The holotype specimen, TM 275, was collected by Dutch-born South African paleontologist Egbert Cornelis Nicolaas van Hoepen from the Abrahamskraal 29 farm in Prince Albert, South Africa, in deposits of the middle-Permian aged Tapinocephalus Assemblage Zone of the Abrahamskraal Formation. Notably, this locality is one of the stratigraphically lowest (and so the oldest) where lycosuchid fossils have been found, making TM 275 (alongside the holotype of Trochosaurus intermedius) one of the oldest recognised lycosuchid specimens known, older than the known lower ranges of both the valid lycosuchids Lycosuchus and Simorhinella. Also, although the specimen is too poorly preserved for measurements of the whole snout or skull to be made or even estimated, the distance between the tip of the snout and the last incisor suggests it comes from an individual on the larger end of the known size range of lycosuchids (comparable in proportions to large specimens referred to another dubious lycosuchid, Scymnosaurus ferox).

==Taxonomy==
After it was named, Trochorhinus was typically classified under the family Pristerognathidae (an invalid name for what is now recognised as Scylacosauridae), along with other genera typically regarded as lycosuchids. In 1955, Haughton and Brink were the first to group Trochorhinus with other lycosuchids separately from other early therocephalians on the basis of its presumed "double canines", for which they used the name Lycosuchidae (previously coined by Baron Franz Nopcsa in 1923). Alfred Romer did the same in 1956, albeit under the new family name Trochosuchidae (and later as Trochosauridae in 1966). From then on, most researchers consistently allied Trochorhinus with other genera and specimens attributable to lycosuchids as a distinct group—with the family name applied to the group varying between authors—up until 1980 when Juri van den Heever argued that the family was invalid and artificially made up of "pristerognathids" that simply had died in the process of replacing their canines.

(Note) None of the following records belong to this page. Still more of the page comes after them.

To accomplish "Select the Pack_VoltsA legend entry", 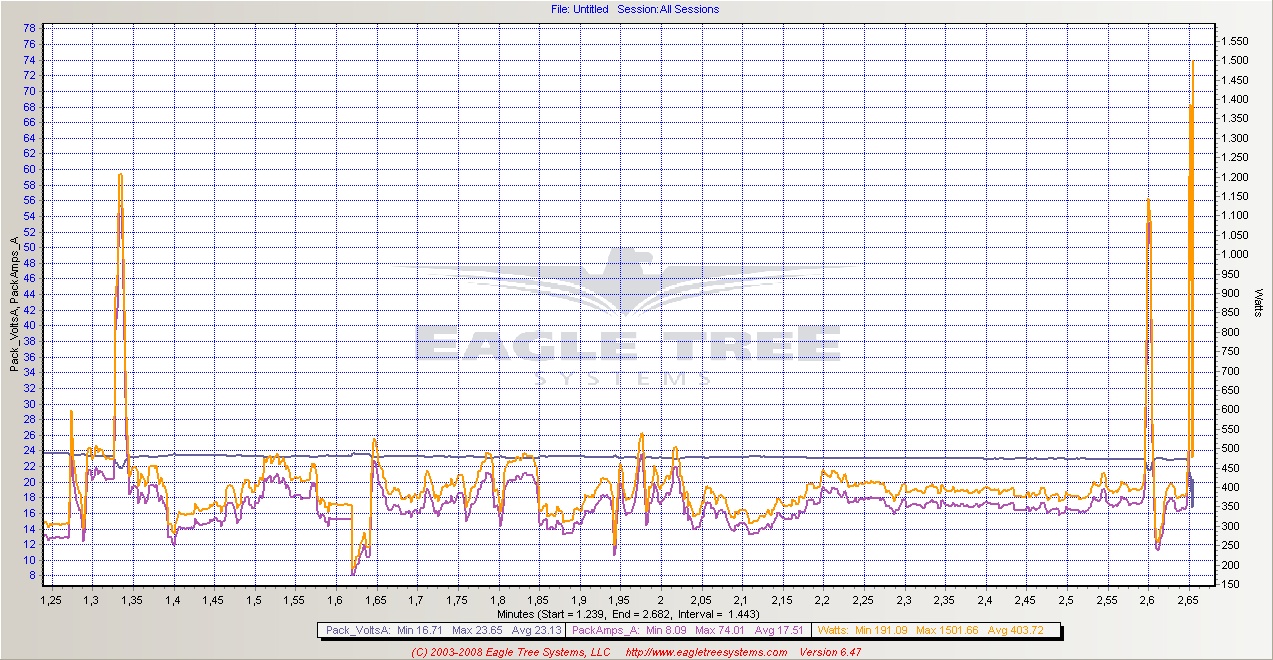I will (x=442, y=631).
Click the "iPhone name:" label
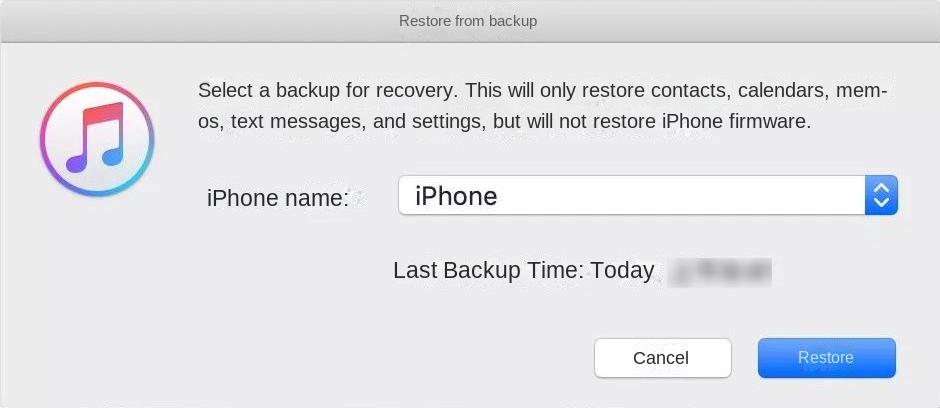This screenshot has width=940, height=408. 277,198
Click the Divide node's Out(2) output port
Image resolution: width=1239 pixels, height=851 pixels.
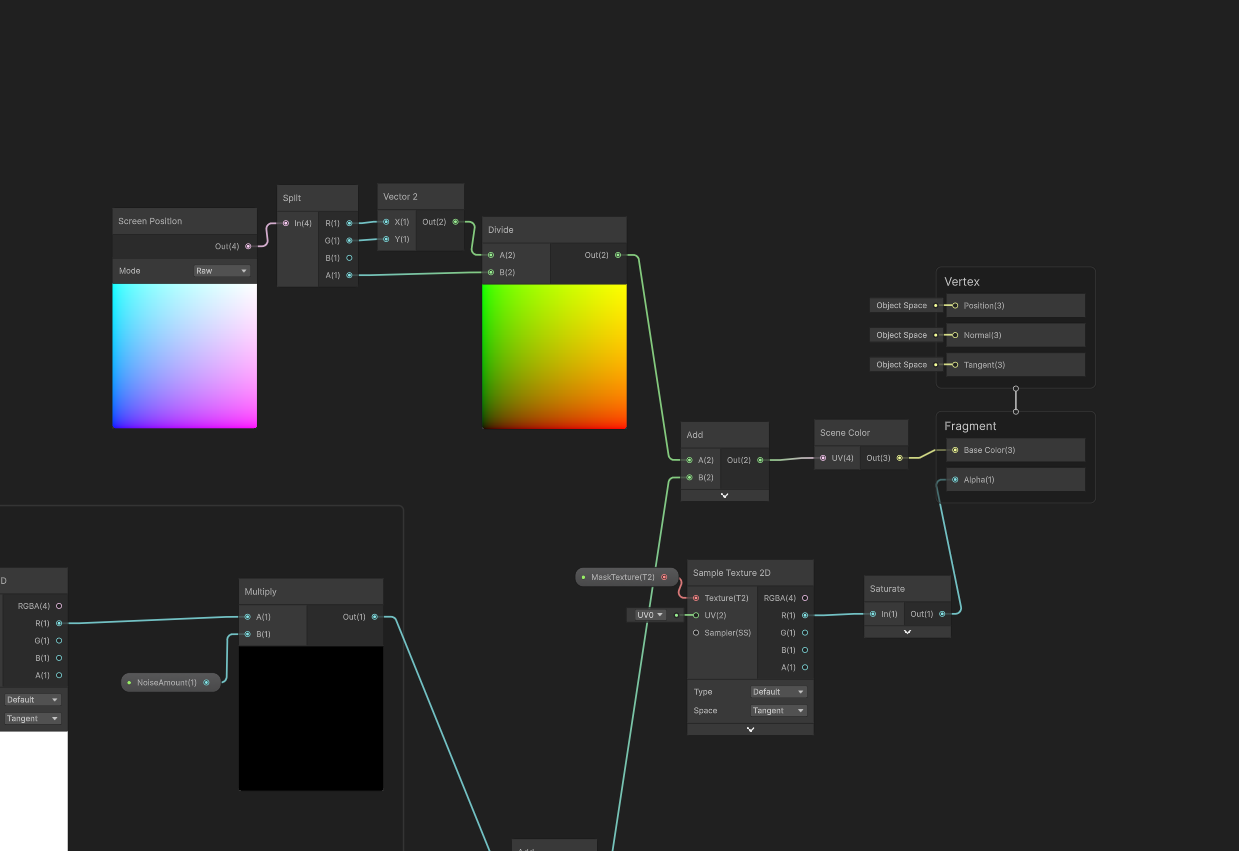point(618,255)
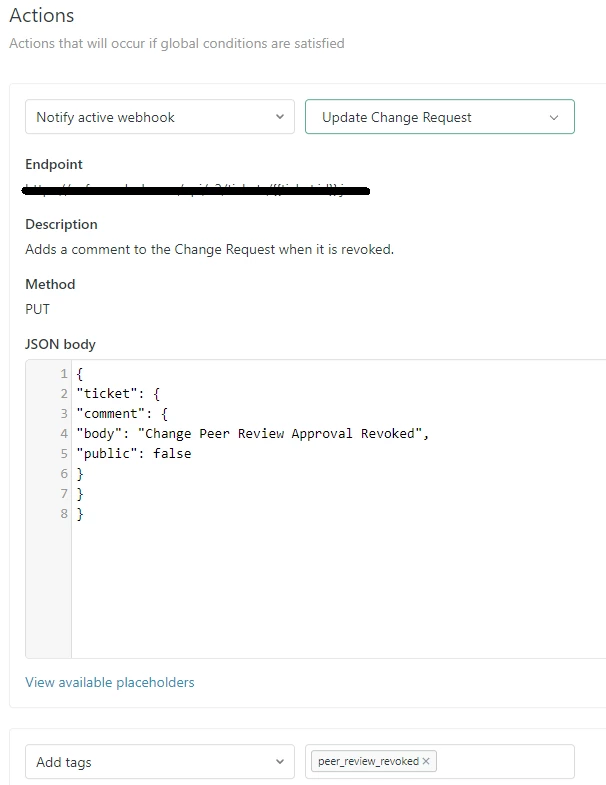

Van den Heever revised this position in his unpublished PhD thesis in 1987, however, wherein he revised the taxonomy and systematics of early therocephalians and established the basis of its modern framework. In it, he concluded Lycosuchidae represented a distinct grouping after all (albeit without truly functional "double canines"), and that TM 275 was a lycosuchid due to having only five upper incisors. However, the specimen is so badly preserved that its identification cannot be determined any further below the family level, and so he regarded Trochorhinus as a nomen dubium and TM 275 as representing Lycosuchidae incertae sedis material. This identification has been supported by subsequent authors.